Kirii: I can't really explain him as a character because he's, for the most part, silent and emotionless. He's not unlikable or anything, just... well, maybe if the series was longer he would develop/or get a backstory.
Shibo: She shows up later in the series, which is saying a lot, and she is emotionless, too. Read Kirii's overview to understand my views on her.
Overall: It is a difficult story to rate. The manga runs for ten volumes, apparently, so maybe that is more extensive than the anime. (Edit: I have now read the manga, and I can safely say that while it did have more characters, better art and a more developed plot... it was still quite confusing, and that plot wasn't much.) Did I enjoy "BLAME!?" I think so. Even if it is ridiculously underdeveloped, it has great art and music, so sure. Would I recommend it? If you want weird sci-fi, by all means, watch this show. If you really just want a short anime, I'd direct you to the ten minute "Comedy," instead.
omz a GIANT FISH... and an EYE ! I'm sure they are oozing deep symbolism, reasonably sure at any rate. It starts off, just pulling you allong for the ride. As I staed for the review in the prologue, I will say again here, this was made for fans of the Manga. If you don't know anything about the manga, you should probably look it up. I started reading the manga a long time ago and never finished - I dont remember why. I was probably just really confused.
In ep 4, you get a short explination as to what is going on. For the most part these 'files' are like little windows to the manga. I remember reading it and thinking it was really interesting and I was very excited when I started watching this, but I already knew the 'story' and was familiar with the 'world' so to speak. Even though I dont think I read past vol 1 I raelly enjoyed watching this bring it to life.
The story is actually ... creepy.... off putting, and here is a snippet of infor, this 'city' aka the structure that thay are in, is so vast that there is a room the size of jupiter hanging out in it. Among other places. The moon is also an 'integral' part of the 'city' so there is your general idea as to the vastness of this place.
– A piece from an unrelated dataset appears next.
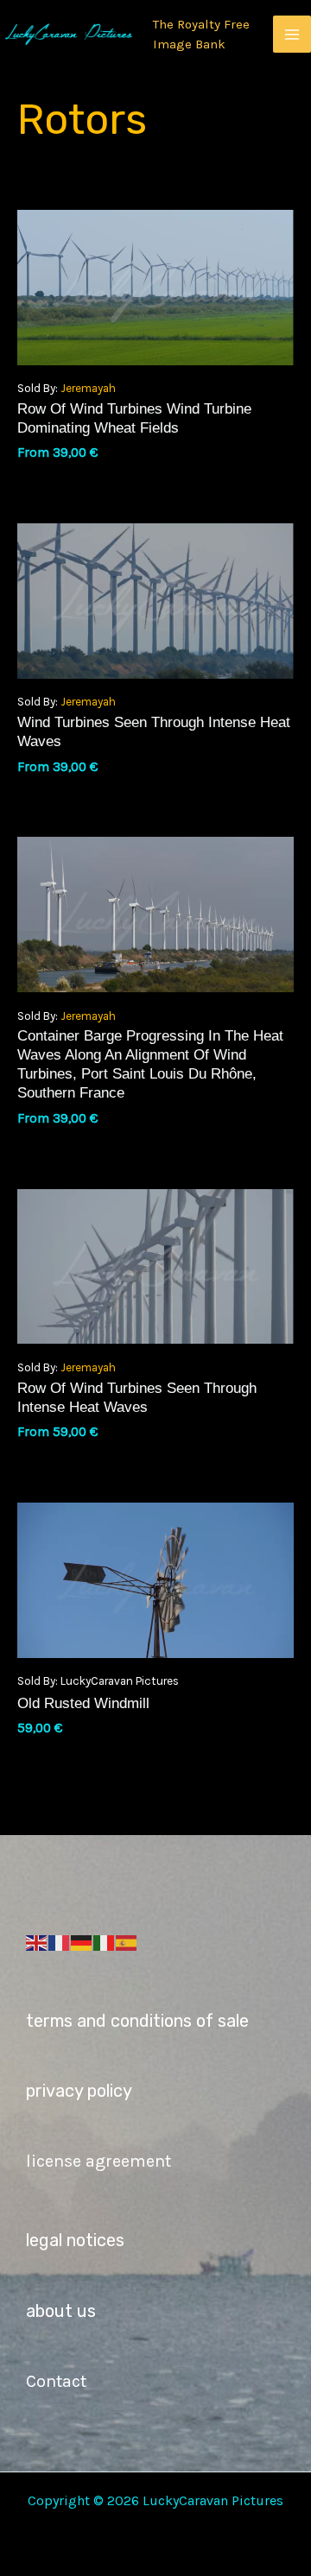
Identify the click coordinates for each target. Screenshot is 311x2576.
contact (56, 2381)
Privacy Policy (79, 2090)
it fits perfectly for what is going on, even if the high pitched buzzing was less than a pleasant experiance for me
synthetics, clones and that guy Killi - the human
the synthetics are mostly out to destroy killi, so to me they seem hostile and angry. you do learn why they are doing this, so that is a bit of a releafe. These machine things dont really seem to have much more emotion than intense anger/violence.
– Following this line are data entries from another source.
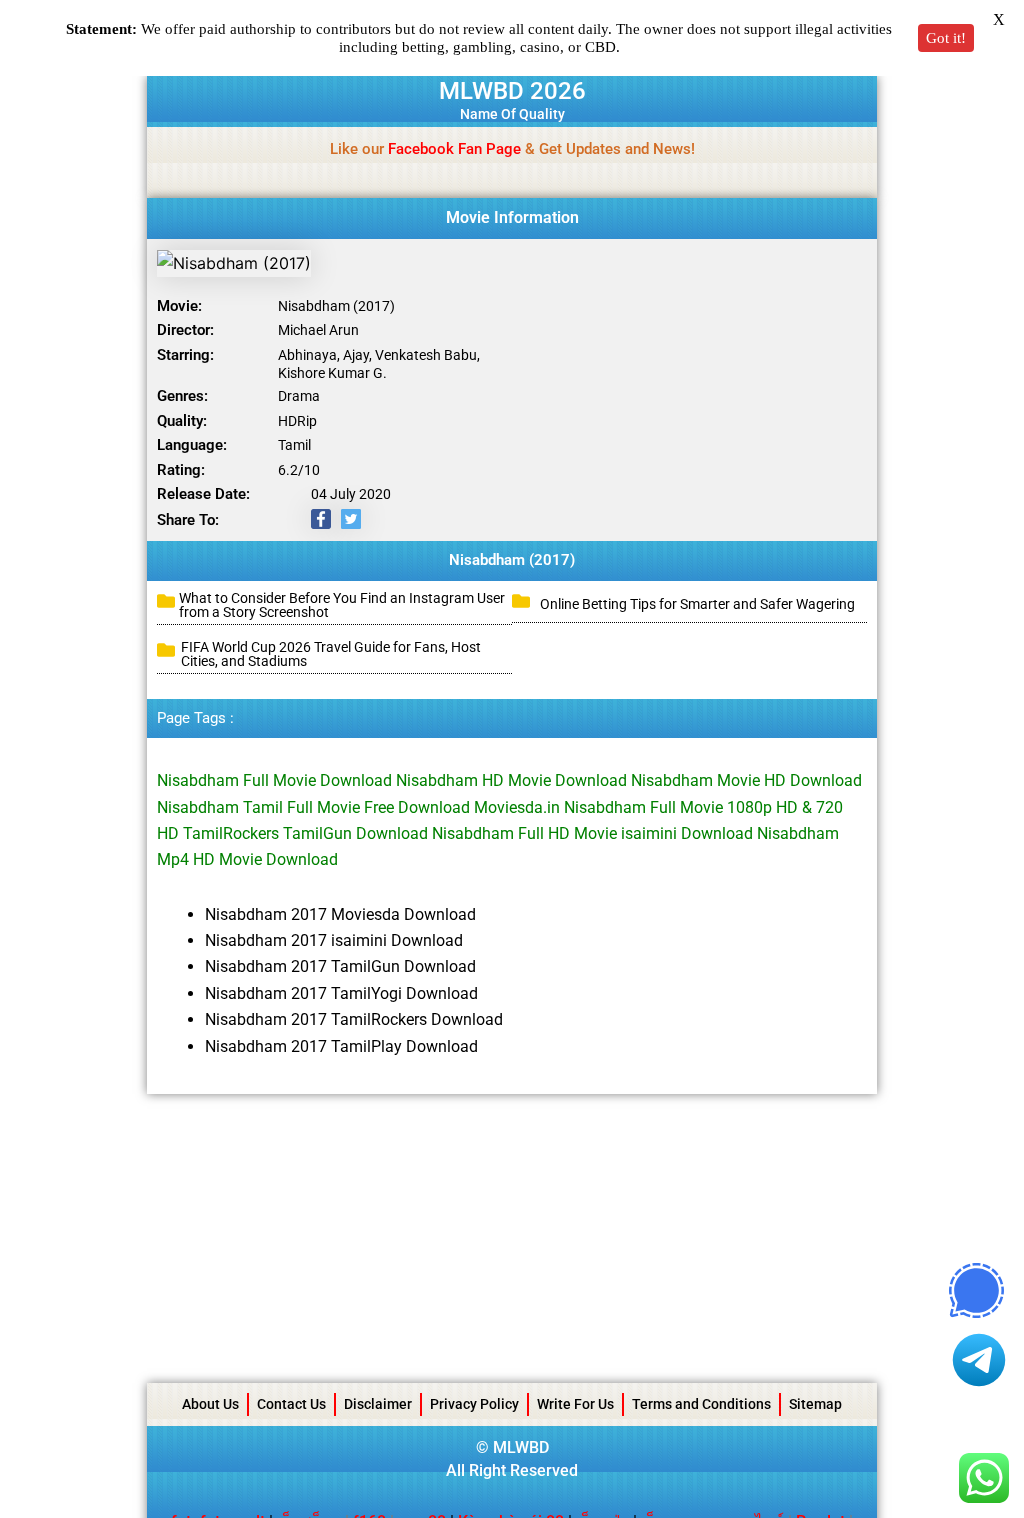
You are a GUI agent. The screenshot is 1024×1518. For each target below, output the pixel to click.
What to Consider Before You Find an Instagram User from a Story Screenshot (342, 605)
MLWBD (521, 1447)
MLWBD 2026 (512, 91)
there are a couple of synthetics here and there who do seem relitively benevolant and even try to help.
Cibo - a clone. soft spoken and she knows when to take action. she doesnt seem to have much of an emotional range past "I am serious."
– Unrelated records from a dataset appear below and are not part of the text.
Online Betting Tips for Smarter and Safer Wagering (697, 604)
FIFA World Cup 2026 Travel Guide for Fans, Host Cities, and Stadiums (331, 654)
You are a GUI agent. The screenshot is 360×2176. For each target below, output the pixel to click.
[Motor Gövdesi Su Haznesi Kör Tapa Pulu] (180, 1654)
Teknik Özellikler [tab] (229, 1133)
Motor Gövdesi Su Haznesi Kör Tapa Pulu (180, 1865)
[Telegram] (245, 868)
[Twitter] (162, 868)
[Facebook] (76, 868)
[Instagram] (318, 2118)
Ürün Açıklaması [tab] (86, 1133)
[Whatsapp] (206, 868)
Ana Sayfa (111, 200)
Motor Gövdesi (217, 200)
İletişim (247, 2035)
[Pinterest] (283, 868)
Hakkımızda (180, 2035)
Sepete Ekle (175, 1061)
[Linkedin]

Killi - a human, with an amazing gun/gravity thing that blows stuff up. he also seems to react very calmly about all these things trying so hard to kill him. I kind of like that. I suppose if 'people/things' are trying to kill you often enough you just get used to it.
I gave the characters such a low rating because... we dont really get to see much of them... we watch this and still have not much of an idea in regards to them.
I enjoyed the experiance, but I still would suggest you read the manga or look it up before watching.